Martin Buber, a Jewish philosopher and theologian, was one of the great religious thinkers of the twentieth century. He had a particular impact on many Christians, stimulating an appreciation for the Jewish origins of Christianity. But he also embodied the humanistic ideal of dialogue and understanding between peoples of different faiths, thus suggesting the positive role that religion might play in promoting a more human world.

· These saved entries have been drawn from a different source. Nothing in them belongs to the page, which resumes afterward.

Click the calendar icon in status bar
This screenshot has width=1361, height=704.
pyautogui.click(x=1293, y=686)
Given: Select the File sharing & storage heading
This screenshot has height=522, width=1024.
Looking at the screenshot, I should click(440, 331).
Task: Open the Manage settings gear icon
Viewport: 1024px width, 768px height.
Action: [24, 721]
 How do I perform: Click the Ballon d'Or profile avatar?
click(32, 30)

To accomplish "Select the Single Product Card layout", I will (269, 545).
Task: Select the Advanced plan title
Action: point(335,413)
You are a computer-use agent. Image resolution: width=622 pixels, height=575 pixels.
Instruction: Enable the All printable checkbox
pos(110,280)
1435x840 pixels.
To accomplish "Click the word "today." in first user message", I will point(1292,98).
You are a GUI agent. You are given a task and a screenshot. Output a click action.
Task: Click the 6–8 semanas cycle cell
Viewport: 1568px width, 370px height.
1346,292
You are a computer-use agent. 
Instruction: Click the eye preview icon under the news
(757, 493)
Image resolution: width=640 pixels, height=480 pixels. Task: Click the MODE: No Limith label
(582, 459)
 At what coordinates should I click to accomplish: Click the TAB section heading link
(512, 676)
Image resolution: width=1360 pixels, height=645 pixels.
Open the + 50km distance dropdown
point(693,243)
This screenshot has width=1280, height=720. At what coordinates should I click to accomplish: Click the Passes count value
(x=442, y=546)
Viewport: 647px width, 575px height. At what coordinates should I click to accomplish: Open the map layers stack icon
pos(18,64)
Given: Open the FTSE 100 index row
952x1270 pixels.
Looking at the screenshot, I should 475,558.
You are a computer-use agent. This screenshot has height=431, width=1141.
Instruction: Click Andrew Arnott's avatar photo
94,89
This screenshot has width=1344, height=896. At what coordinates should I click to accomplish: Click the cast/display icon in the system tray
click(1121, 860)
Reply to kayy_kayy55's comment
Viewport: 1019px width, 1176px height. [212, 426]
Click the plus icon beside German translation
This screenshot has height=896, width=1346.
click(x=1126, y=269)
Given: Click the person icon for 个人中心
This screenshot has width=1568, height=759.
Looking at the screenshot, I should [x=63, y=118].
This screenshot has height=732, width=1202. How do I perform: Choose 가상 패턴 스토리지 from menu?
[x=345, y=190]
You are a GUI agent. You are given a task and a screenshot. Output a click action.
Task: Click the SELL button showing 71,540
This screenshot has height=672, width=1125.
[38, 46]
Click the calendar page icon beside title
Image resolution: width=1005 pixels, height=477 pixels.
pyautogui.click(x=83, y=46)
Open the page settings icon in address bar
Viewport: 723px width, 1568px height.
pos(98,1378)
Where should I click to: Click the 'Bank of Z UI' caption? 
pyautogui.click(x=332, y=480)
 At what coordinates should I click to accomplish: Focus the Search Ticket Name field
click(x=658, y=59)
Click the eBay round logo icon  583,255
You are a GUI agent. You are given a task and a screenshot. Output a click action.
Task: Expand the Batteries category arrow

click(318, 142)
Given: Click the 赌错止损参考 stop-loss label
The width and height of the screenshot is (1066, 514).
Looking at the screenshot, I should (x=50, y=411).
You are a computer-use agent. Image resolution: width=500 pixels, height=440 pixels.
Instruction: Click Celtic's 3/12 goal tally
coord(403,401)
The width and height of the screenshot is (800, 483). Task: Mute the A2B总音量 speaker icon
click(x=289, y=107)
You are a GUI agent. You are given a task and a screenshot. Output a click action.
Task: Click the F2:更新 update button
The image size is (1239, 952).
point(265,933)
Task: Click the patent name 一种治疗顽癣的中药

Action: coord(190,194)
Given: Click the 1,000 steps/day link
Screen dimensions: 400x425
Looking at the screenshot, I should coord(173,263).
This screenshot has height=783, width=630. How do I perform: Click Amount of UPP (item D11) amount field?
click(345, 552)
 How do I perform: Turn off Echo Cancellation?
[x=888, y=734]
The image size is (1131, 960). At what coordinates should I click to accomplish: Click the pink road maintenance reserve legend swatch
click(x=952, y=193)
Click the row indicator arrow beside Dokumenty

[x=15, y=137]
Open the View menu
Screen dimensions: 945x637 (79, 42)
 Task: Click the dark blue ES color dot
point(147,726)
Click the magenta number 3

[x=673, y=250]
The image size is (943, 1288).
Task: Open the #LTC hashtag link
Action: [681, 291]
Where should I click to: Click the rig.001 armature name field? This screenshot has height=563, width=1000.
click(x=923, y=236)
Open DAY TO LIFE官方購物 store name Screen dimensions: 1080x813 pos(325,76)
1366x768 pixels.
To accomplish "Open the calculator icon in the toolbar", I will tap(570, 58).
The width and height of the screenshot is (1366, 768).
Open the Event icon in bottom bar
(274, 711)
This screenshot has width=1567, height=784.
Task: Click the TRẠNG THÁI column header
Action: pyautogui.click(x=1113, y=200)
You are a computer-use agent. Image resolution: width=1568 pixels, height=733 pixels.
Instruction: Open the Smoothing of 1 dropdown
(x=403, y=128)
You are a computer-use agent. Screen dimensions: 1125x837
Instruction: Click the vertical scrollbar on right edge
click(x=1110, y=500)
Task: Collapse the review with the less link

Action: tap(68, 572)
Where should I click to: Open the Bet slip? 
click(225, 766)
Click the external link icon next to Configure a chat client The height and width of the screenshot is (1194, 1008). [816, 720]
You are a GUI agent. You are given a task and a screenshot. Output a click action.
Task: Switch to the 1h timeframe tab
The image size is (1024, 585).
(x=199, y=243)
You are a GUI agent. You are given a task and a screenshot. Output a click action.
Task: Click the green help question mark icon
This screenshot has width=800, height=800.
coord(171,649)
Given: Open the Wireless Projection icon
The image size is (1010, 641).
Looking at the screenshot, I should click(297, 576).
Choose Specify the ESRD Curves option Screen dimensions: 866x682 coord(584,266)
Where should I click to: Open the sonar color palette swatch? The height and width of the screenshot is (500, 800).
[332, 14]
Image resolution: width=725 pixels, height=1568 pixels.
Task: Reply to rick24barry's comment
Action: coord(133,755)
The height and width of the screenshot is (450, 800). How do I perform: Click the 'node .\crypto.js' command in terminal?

Buber grew up and studied philosophy in Vienna before assuming a chair in Frankfurt. There he published his classic book I and Thou, whose central theme was the relational nature of human existence. Our own humanity, he taught, is diminished to the extent that we encounter others as objects rather than subjects. In 1933, with the Nazi rise to power,
Buber was dismissed from his position, though with luck he escaped Germany and settled in Jerusalem. In later years his many books, including biblical reflections and popular treatments of Jewish spirituality and mysticism such as his Tales of the Hassidim, exerted great influence on Christian theology. He also wrote extensively on Jesus. While rejecting Christian claims about Christ, he extended affectionate recognition to Jesus, whom, he believed, exemplified the highest ethical and spiritual ideals of Judaism.
Buber died in Jerusalem on June 13, 1965.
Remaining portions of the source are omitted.